- [MATERIAL SHOWN]:
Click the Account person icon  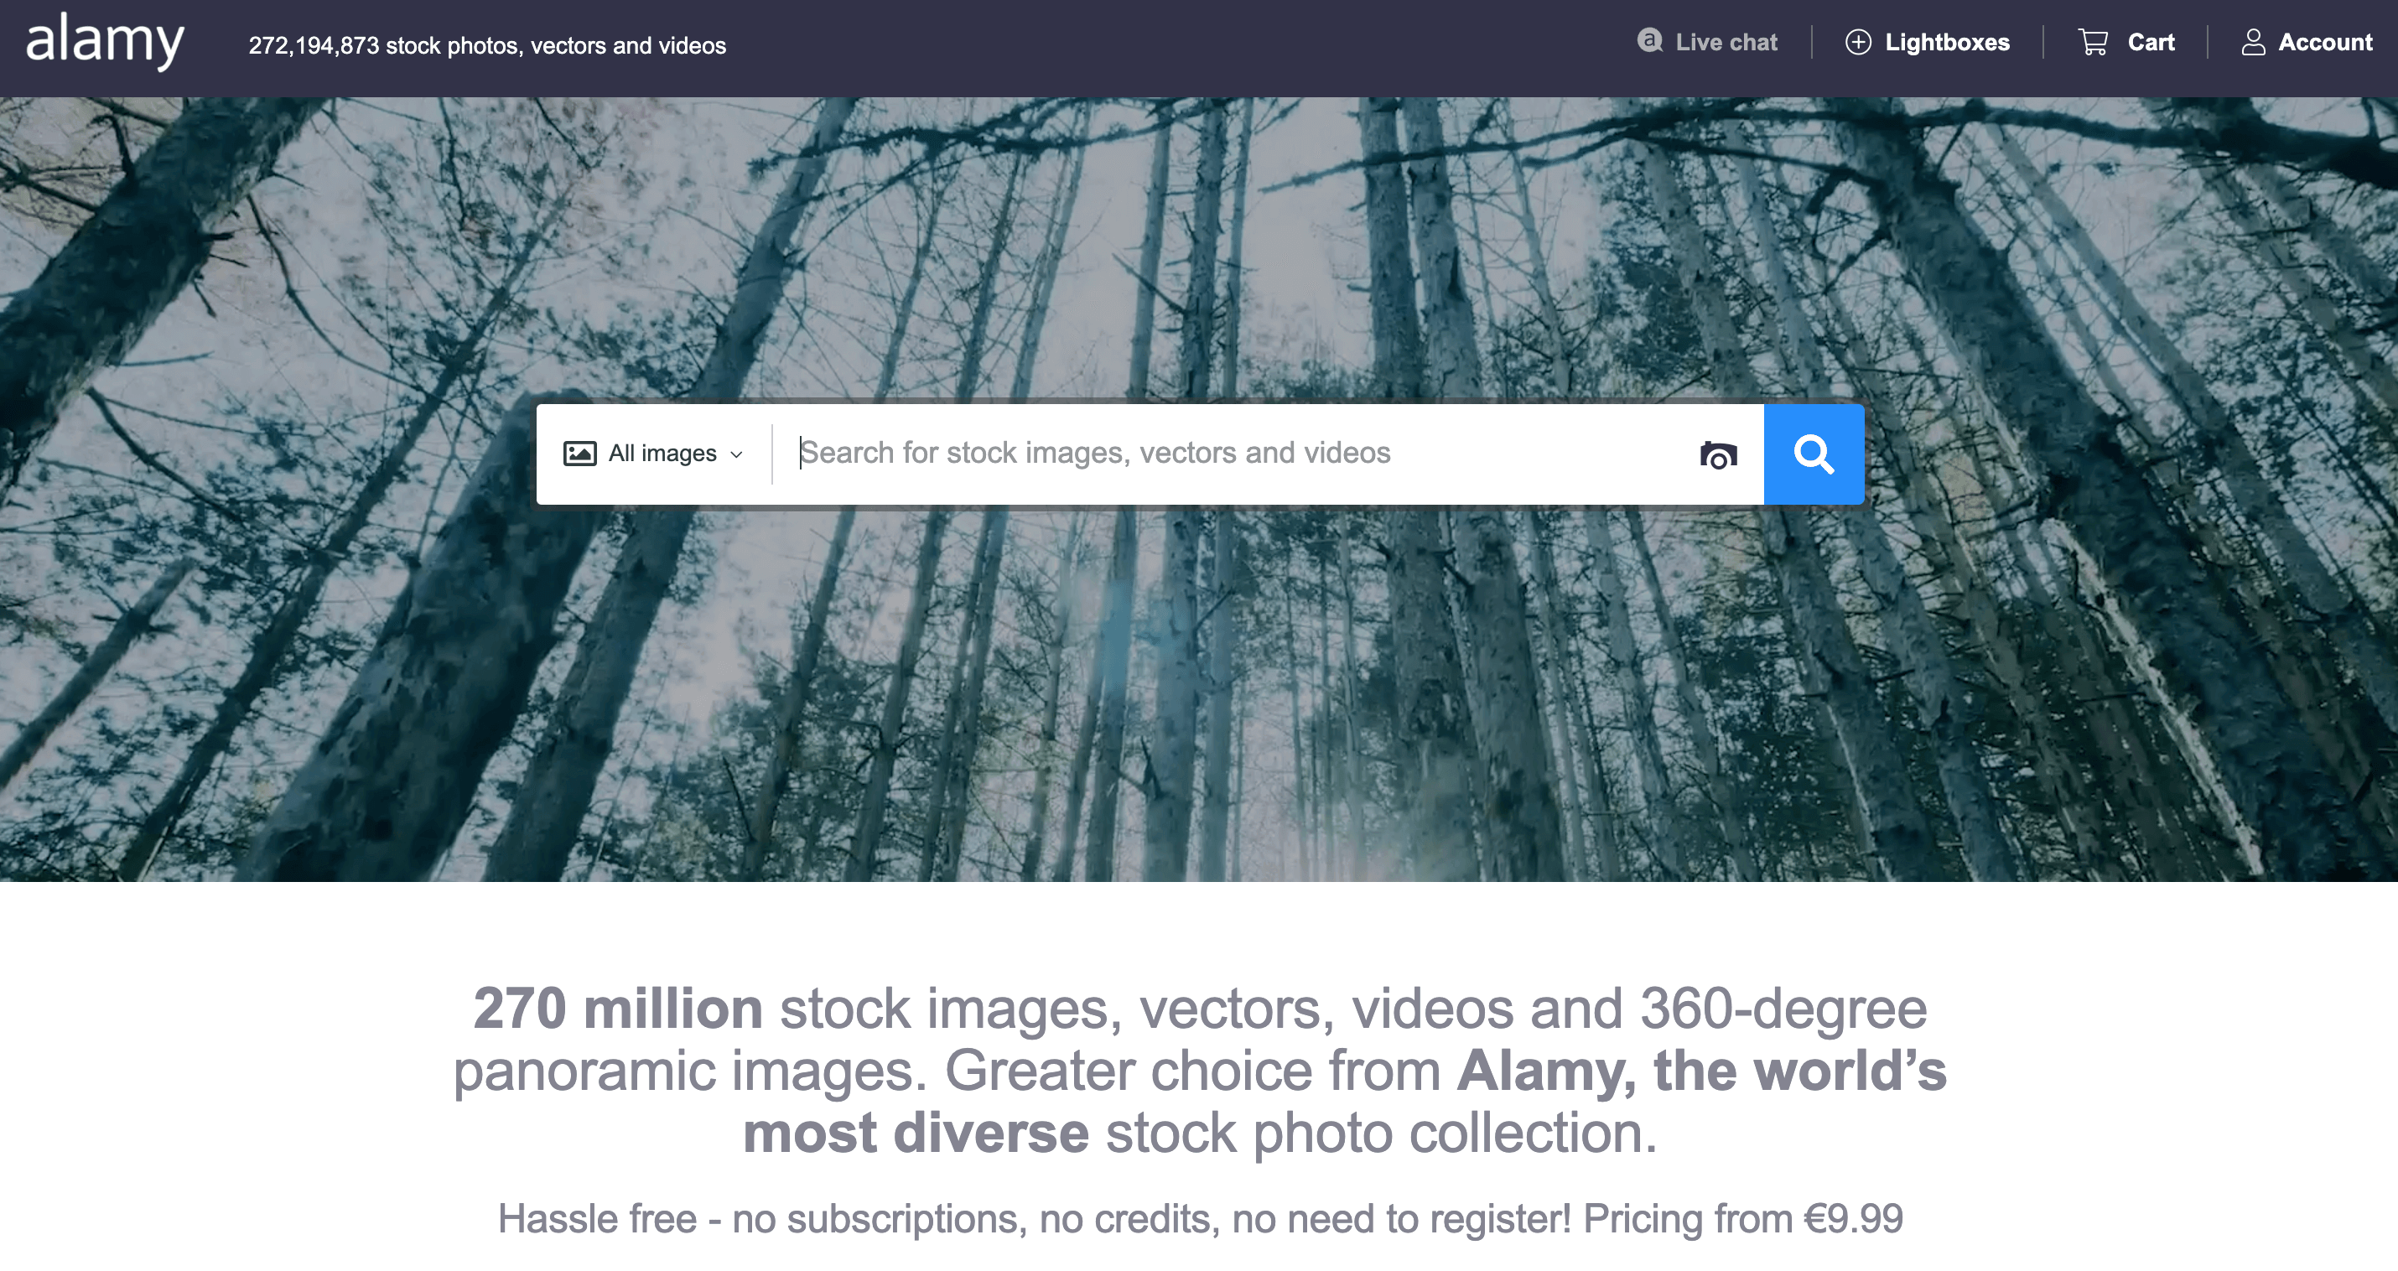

* * *

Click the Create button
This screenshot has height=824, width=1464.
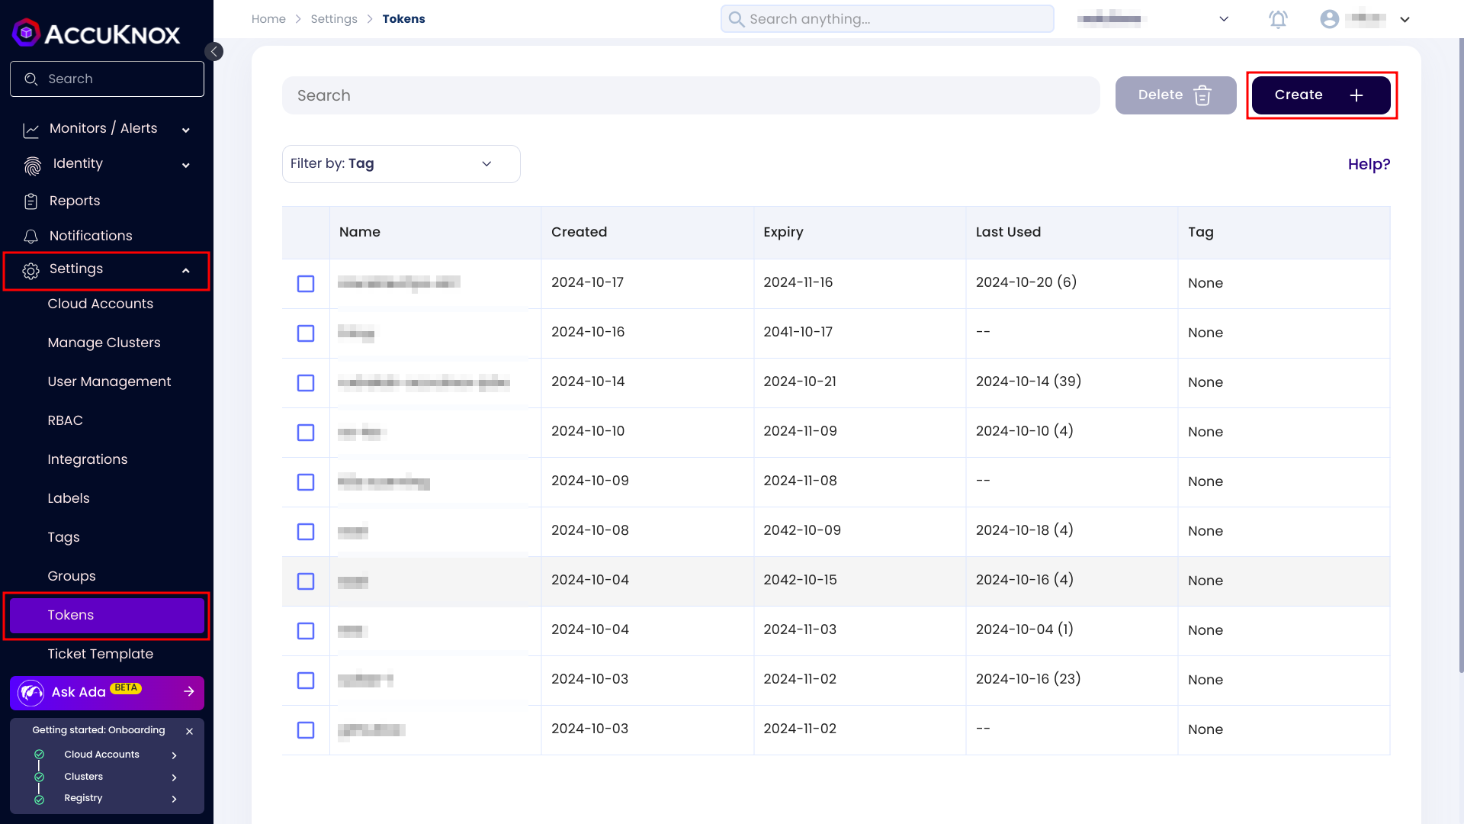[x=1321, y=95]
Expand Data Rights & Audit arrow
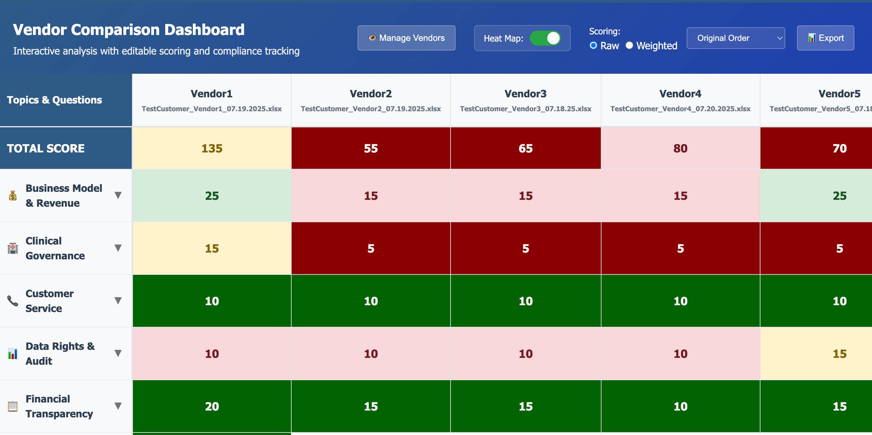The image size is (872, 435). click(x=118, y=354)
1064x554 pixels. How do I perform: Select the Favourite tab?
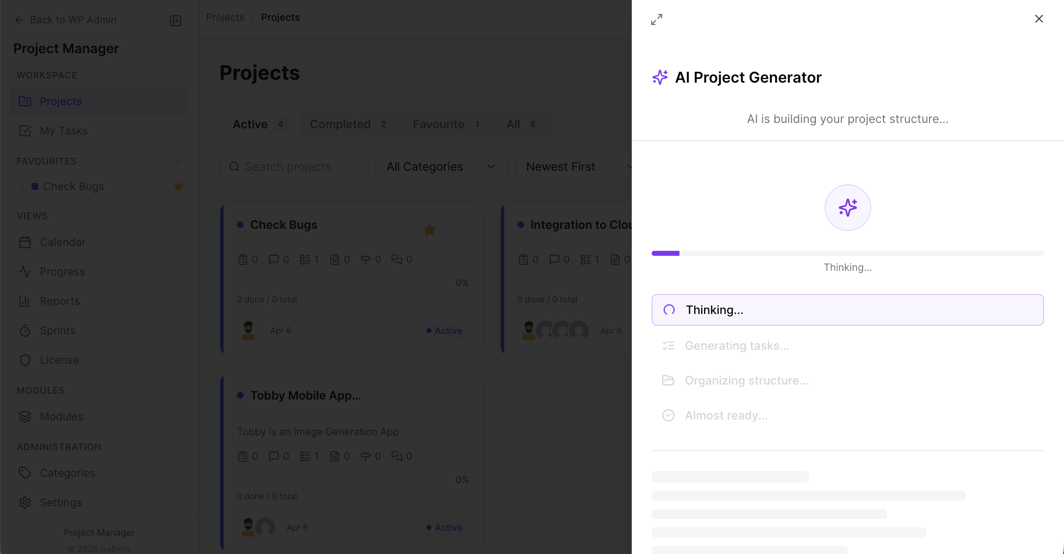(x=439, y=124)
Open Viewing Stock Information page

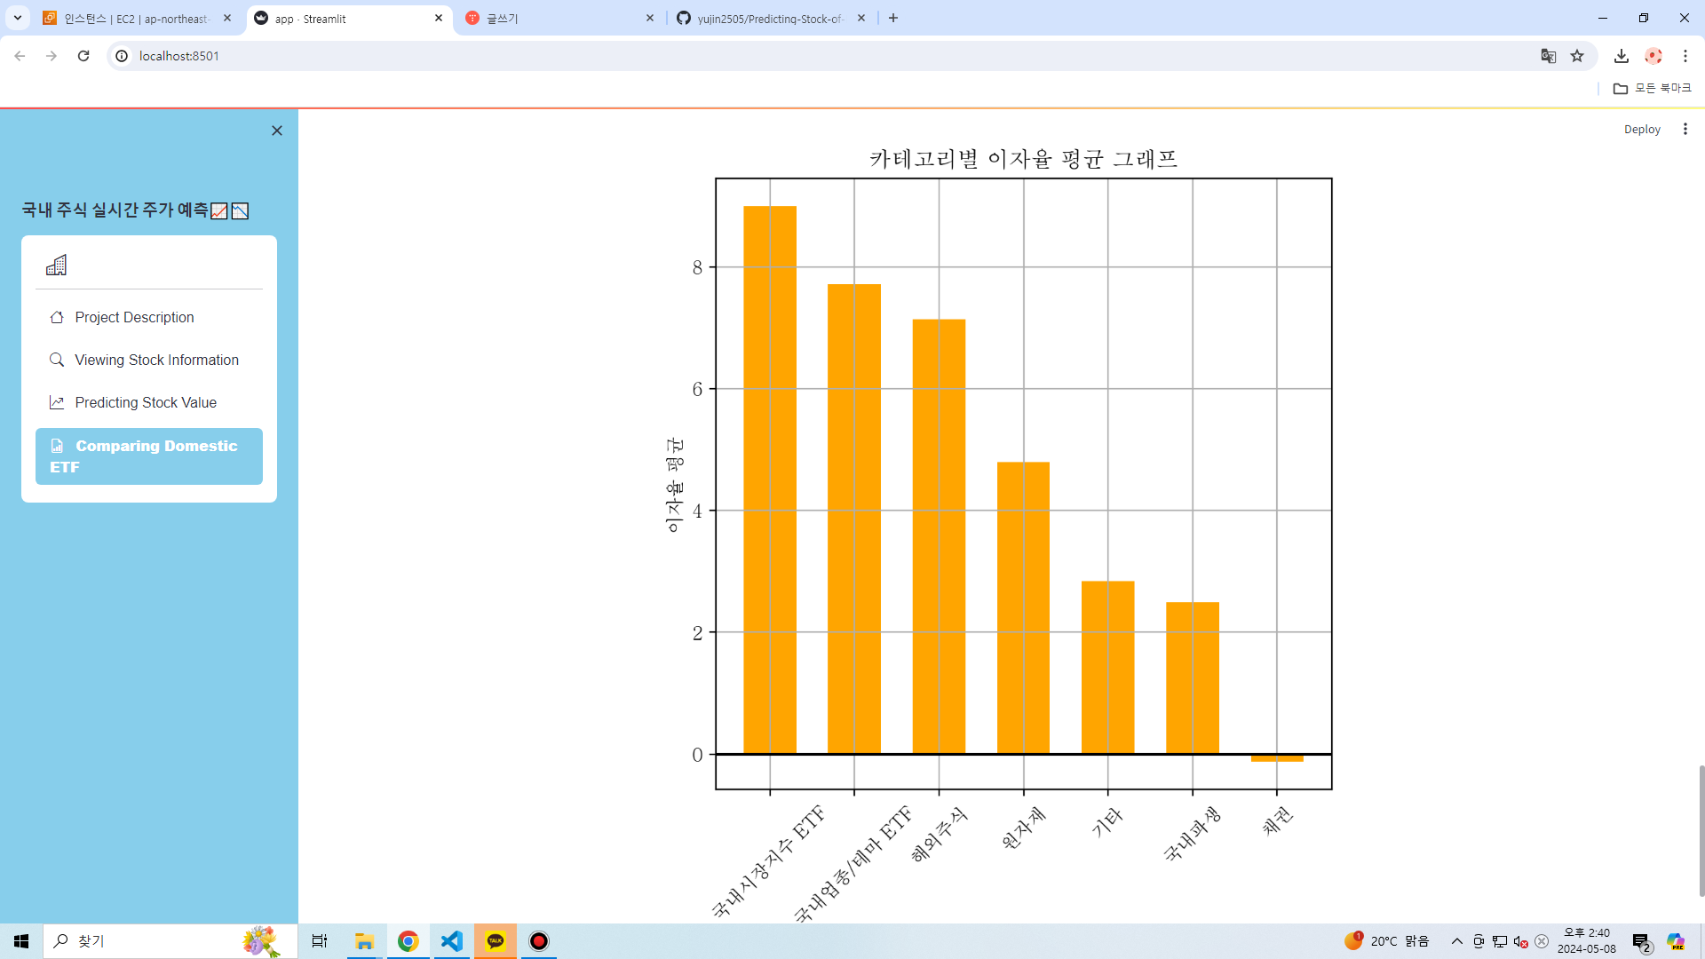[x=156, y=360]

==

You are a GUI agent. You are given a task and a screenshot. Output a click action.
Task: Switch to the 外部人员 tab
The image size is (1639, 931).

- [WHAT THE TASK ASKS]: The entries above hold a line with "You are a GUI" and a later line with "The image size is (1639, 931).". Write out exactly those lines and all lines between, nothing more.

- [RESPONSE]:
You are a GUI agent. You are given a task and a screenshot. Output a click action.
Task: Switch to the 外部人员 tab
The image size is (1639, 931).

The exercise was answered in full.